## What is required
Would you return every one of the rows below verbatim, changing nothing?

## Exercise materials
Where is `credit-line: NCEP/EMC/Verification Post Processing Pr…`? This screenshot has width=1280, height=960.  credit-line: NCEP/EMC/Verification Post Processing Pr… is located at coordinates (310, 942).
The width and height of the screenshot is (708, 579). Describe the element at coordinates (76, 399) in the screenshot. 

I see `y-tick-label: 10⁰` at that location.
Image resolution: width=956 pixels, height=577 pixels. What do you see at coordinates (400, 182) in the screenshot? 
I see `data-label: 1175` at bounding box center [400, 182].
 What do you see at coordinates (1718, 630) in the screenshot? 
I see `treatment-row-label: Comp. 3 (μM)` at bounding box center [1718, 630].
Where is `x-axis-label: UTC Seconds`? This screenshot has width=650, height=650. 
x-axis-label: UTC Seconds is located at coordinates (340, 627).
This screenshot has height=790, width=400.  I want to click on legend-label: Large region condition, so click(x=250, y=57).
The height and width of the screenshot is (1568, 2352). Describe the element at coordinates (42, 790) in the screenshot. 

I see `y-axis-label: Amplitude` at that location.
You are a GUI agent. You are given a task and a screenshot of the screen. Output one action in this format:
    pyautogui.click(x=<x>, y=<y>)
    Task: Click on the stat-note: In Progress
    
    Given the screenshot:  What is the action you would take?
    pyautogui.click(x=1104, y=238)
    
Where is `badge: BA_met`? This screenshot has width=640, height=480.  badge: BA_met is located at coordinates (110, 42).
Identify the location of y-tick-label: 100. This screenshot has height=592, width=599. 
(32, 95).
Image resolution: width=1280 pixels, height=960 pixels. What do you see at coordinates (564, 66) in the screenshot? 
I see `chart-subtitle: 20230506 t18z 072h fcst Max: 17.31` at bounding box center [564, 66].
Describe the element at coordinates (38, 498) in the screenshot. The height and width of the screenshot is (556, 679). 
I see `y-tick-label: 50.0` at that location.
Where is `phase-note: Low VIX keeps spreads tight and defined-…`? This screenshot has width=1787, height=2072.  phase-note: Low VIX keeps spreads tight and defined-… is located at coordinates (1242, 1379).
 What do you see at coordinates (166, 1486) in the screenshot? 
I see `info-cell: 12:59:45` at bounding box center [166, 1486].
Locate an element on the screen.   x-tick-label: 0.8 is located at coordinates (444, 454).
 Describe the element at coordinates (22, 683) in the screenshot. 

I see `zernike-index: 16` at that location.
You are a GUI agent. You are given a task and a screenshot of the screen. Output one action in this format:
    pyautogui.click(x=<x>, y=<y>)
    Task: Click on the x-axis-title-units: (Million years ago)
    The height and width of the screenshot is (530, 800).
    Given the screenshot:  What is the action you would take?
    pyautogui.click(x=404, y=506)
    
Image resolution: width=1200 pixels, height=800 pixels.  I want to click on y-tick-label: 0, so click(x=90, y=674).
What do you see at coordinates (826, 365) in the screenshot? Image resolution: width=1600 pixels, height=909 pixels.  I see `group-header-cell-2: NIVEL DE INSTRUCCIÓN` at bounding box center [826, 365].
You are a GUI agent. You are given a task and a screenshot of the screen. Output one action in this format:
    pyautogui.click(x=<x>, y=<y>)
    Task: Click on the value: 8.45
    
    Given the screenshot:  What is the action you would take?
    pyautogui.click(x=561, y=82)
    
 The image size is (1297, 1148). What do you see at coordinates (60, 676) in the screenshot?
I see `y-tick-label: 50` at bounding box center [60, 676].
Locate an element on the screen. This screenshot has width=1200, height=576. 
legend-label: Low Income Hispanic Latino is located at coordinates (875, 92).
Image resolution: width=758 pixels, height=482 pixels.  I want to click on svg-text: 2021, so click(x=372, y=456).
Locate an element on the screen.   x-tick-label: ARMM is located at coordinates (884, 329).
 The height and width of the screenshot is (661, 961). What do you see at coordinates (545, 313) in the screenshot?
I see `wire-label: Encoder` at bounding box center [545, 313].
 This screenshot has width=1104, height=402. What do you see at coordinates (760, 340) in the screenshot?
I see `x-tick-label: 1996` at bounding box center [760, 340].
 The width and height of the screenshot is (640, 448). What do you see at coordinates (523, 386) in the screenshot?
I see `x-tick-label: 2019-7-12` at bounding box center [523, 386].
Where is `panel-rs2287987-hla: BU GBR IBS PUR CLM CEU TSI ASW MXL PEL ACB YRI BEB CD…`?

## Output of the task
Where is `credit-line: NCEP/EMC/Verification Post Processing Pr…`? This screenshot has width=1280, height=960.  credit-line: NCEP/EMC/Verification Post Processing Pr… is located at coordinates (310, 942).
The width and height of the screenshot is (708, 579). Describe the element at coordinates (76, 399) in the screenshot. 

I see `y-tick-label: 10⁰` at that location.
Image resolution: width=956 pixels, height=577 pixels. What do you see at coordinates (400, 182) in the screenshot? 
I see `data-label: 1175` at bounding box center [400, 182].
 What do you see at coordinates (1718, 630) in the screenshot? 
I see `treatment-row-label: Comp. 3 (μM)` at bounding box center [1718, 630].
Where is `x-axis-label: UTC Seconds`? This screenshot has width=650, height=650. 
x-axis-label: UTC Seconds is located at coordinates (340, 627).
This screenshot has height=790, width=400.  I want to click on legend-label: Large region condition, so click(x=250, y=57).
The height and width of the screenshot is (1568, 2352). Describe the element at coordinates (42, 790) in the screenshot. 

I see `y-axis-label: Amplitude` at that location.
You are a GUI agent. You are given a task and a screenshot of the screen. Output one action in this format:
    pyautogui.click(x=<x>, y=<y>)
    Task: Click on the stat-note: In Progress
    
    Given the screenshot:  What is the action you would take?
    pyautogui.click(x=1104, y=238)
    
Where is `badge: BA_met`? This screenshot has width=640, height=480.  badge: BA_met is located at coordinates (110, 42).
Identify the location of y-tick-label: 100. This screenshot has height=592, width=599. 
(32, 95).
Image resolution: width=1280 pixels, height=960 pixels. What do you see at coordinates (564, 66) in the screenshot? 
I see `chart-subtitle: 20230506 t18z 072h fcst Max: 17.31` at bounding box center [564, 66].
Describe the element at coordinates (38, 498) in the screenshot. The height and width of the screenshot is (556, 679). 
I see `y-tick-label: 50.0` at that location.
Where is `phase-note: Low VIX keeps spreads tight and defined-…`? This screenshot has width=1787, height=2072.  phase-note: Low VIX keeps spreads tight and defined-… is located at coordinates (1242, 1379).
 What do you see at coordinates (166, 1486) in the screenshot? 
I see `info-cell: 12:59:45` at bounding box center [166, 1486].
Locate an element on the screen.   x-tick-label: 0.8 is located at coordinates (444, 454).
 Describe the element at coordinates (22, 683) in the screenshot. 

I see `zernike-index: 16` at that location.
You are a GUI agent. You are given a task and a screenshot of the screen. Output one action in this format:
    pyautogui.click(x=<x>, y=<y>)
    Task: Click on the x-axis-title-units: (Million years ago)
    The height and width of the screenshot is (530, 800).
    Given the screenshot:  What is the action you would take?
    pyautogui.click(x=404, y=506)
    
Image resolution: width=1200 pixels, height=800 pixels.  I want to click on y-tick-label: 0, so click(x=90, y=674).
What do you see at coordinates (826, 365) in the screenshot? Image resolution: width=1600 pixels, height=909 pixels.  I see `group-header-cell-2: NIVEL DE INSTRUCCIÓN` at bounding box center [826, 365].
You are a GUI agent. You are given a task and a screenshot of the screen. Output one action in this format:
    pyautogui.click(x=<x>, y=<y>)
    Task: Click on the value: 8.45
    
    Given the screenshot:  What is the action you would take?
    pyautogui.click(x=561, y=82)
    
 The image size is (1297, 1148). What do you see at coordinates (60, 676) in the screenshot?
I see `y-tick-label: 50` at bounding box center [60, 676].
Locate an element on the screen. This screenshot has width=1200, height=576. 
legend-label: Low Income Hispanic Latino is located at coordinates (875, 92).
Image resolution: width=758 pixels, height=482 pixels.  I want to click on svg-text: 2021, so click(x=372, y=456).
Locate an element on the screen.   x-tick-label: ARMM is located at coordinates (884, 329).
 The height and width of the screenshot is (661, 961). What do you see at coordinates (545, 313) in the screenshot?
I see `wire-label: Encoder` at bounding box center [545, 313].
 This screenshot has width=1104, height=402. What do you see at coordinates (760, 340) in the screenshot?
I see `x-tick-label: 1996` at bounding box center [760, 340].
 The width and height of the screenshot is (640, 448). What do you see at coordinates (523, 386) in the screenshot?
I see `x-tick-label: 2019-7-12` at bounding box center [523, 386].
Where is `panel-rs2287987-hla: BU GBR IBS PUR CLM CEU TSI ASW MXL PEL ACB YRI BEB CD…`?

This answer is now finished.